## PROMPT
List each line in the items below that contains the word "three". Case counts.

..........

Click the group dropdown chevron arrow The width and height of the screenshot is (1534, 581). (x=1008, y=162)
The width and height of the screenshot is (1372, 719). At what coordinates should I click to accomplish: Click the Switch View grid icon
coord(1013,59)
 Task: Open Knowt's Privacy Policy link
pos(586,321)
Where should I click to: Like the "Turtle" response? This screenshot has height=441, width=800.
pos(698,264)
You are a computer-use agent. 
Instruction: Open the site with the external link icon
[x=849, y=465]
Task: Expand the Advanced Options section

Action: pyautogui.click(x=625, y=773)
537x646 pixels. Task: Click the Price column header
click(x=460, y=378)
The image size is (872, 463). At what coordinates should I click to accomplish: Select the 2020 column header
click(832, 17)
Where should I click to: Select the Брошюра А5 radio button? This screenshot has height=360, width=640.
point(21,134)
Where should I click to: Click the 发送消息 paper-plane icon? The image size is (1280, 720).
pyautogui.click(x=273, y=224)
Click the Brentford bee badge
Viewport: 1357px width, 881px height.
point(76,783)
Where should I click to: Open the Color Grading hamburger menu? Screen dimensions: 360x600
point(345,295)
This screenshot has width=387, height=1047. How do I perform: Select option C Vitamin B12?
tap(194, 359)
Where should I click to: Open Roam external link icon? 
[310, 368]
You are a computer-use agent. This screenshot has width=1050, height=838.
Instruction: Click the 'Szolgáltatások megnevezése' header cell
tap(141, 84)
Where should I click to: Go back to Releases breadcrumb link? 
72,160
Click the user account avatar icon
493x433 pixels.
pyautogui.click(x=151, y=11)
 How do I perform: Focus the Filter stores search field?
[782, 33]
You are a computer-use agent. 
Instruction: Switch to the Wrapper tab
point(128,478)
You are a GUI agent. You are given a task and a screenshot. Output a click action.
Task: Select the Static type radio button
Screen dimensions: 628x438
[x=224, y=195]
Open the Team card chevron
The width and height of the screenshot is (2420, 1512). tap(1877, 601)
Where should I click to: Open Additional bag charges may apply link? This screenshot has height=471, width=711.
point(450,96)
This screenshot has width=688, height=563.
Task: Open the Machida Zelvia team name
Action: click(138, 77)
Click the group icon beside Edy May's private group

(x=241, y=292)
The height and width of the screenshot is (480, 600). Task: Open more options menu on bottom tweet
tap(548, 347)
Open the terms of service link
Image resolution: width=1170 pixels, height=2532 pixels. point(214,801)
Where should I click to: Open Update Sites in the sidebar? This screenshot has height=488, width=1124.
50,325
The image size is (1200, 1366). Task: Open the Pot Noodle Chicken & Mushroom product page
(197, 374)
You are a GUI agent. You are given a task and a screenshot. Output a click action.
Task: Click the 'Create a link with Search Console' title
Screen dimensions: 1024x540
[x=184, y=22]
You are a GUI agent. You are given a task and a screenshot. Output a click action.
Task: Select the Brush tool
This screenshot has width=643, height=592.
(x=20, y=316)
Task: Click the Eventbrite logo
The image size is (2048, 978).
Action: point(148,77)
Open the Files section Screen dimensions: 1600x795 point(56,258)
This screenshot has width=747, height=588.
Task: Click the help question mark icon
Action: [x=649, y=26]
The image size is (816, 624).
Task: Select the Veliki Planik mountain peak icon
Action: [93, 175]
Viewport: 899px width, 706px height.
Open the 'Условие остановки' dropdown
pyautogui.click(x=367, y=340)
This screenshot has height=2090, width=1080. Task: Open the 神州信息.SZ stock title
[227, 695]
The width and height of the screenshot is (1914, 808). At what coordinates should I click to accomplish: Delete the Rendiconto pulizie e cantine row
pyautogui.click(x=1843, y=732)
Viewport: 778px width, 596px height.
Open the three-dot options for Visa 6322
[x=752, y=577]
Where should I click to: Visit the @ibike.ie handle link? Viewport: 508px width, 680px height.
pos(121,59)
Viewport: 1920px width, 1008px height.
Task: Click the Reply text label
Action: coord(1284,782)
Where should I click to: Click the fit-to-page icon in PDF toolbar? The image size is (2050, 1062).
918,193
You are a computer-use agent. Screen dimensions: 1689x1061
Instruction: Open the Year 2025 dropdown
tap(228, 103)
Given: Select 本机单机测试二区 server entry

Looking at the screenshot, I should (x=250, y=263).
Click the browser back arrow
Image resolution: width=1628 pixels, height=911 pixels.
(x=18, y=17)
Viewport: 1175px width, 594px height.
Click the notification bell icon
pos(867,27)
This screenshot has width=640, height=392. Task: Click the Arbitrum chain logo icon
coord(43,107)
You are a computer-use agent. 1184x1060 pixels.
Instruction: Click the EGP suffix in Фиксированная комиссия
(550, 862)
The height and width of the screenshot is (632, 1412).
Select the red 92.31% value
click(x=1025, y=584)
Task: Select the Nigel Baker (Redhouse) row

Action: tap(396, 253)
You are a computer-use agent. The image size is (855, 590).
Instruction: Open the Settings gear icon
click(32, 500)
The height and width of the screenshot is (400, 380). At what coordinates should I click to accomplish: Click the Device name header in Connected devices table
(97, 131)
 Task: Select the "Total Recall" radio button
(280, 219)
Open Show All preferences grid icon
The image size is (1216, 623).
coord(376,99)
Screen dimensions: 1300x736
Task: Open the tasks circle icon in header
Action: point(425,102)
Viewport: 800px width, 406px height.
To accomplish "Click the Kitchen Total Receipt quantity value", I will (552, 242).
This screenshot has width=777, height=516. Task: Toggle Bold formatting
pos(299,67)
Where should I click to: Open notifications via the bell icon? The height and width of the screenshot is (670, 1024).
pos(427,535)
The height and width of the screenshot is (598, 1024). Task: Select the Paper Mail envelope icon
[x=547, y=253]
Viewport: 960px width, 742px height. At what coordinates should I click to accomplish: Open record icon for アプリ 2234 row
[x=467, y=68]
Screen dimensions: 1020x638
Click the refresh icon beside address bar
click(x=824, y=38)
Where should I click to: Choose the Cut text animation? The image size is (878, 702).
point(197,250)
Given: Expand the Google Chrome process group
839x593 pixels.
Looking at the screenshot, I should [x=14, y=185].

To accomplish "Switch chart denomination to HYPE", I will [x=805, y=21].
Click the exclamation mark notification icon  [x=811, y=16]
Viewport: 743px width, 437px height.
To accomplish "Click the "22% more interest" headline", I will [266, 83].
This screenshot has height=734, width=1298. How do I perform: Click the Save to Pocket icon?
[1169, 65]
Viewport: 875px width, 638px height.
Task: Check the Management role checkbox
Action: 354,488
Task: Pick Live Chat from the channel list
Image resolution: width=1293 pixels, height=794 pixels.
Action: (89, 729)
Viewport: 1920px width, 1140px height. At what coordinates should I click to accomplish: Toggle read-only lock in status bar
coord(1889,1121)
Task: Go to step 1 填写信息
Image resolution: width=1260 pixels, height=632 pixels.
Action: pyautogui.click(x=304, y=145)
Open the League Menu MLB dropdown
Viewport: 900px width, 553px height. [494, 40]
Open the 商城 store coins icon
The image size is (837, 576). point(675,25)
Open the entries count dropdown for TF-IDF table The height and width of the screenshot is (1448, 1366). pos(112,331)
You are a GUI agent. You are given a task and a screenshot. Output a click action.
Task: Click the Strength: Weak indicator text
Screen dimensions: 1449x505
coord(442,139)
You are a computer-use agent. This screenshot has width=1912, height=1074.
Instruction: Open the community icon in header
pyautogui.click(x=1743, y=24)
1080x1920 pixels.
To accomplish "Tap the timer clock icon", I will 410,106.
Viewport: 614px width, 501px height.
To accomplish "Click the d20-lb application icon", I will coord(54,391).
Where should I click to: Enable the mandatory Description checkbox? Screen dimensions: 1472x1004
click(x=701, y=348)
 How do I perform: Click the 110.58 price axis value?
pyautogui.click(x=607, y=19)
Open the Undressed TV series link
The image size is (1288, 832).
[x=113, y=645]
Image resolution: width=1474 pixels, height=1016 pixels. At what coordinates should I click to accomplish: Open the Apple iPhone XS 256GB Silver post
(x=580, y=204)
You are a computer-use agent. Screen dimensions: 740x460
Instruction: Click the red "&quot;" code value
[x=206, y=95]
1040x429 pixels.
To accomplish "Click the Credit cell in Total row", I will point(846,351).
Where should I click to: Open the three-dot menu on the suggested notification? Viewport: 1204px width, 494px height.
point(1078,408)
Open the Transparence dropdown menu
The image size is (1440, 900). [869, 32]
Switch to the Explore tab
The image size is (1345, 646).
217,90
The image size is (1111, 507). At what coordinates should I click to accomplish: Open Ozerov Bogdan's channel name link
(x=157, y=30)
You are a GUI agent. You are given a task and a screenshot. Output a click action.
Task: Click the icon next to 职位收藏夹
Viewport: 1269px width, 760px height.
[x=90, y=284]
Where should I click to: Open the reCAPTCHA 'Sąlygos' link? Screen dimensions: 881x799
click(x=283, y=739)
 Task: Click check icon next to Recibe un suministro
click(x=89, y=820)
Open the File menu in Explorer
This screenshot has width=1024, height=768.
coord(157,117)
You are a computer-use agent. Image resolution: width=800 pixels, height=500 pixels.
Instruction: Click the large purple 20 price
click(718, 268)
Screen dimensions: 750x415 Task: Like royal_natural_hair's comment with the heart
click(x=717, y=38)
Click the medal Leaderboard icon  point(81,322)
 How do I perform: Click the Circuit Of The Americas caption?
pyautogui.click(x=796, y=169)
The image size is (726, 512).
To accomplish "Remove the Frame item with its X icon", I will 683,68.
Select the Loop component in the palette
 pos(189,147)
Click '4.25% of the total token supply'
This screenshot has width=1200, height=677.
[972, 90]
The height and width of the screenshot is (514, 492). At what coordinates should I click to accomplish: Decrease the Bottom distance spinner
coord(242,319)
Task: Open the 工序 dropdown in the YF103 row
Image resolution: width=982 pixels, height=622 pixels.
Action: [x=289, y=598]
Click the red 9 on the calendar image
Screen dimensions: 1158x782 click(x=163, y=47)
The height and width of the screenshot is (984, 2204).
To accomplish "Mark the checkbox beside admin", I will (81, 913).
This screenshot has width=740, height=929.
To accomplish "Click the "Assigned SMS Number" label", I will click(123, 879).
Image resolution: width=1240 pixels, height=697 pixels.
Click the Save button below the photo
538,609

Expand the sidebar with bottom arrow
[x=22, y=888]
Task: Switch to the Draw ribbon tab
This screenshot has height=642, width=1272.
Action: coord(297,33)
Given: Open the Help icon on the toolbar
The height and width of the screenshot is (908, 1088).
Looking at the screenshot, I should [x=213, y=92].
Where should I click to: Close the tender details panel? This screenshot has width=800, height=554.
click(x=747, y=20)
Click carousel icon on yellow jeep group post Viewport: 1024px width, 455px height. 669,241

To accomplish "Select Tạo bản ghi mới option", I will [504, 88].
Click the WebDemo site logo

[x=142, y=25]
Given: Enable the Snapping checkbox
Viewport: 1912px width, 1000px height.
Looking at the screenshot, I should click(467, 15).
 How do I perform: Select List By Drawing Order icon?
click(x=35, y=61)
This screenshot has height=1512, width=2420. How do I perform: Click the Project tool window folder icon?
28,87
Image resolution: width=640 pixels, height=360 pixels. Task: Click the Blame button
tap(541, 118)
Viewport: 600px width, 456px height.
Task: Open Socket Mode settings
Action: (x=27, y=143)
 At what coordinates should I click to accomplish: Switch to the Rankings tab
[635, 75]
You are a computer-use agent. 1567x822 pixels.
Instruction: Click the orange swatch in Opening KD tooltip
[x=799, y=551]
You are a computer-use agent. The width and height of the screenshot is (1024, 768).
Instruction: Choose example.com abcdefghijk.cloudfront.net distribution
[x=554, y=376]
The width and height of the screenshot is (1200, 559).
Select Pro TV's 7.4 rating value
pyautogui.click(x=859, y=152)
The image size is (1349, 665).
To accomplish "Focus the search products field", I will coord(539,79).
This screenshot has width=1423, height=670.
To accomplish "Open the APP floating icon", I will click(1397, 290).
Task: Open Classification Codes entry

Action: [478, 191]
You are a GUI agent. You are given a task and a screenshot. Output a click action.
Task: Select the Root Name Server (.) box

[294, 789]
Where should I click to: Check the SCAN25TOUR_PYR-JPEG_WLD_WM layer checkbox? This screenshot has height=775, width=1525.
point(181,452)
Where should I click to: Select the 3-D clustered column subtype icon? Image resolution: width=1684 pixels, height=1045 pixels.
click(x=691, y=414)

..........

## FULL SOLUTION
Open the three-dot options for Visa 6322
Where should I click to: Open the three-dot menu on the suggested notification? Viewport: 1204px width, 494px height.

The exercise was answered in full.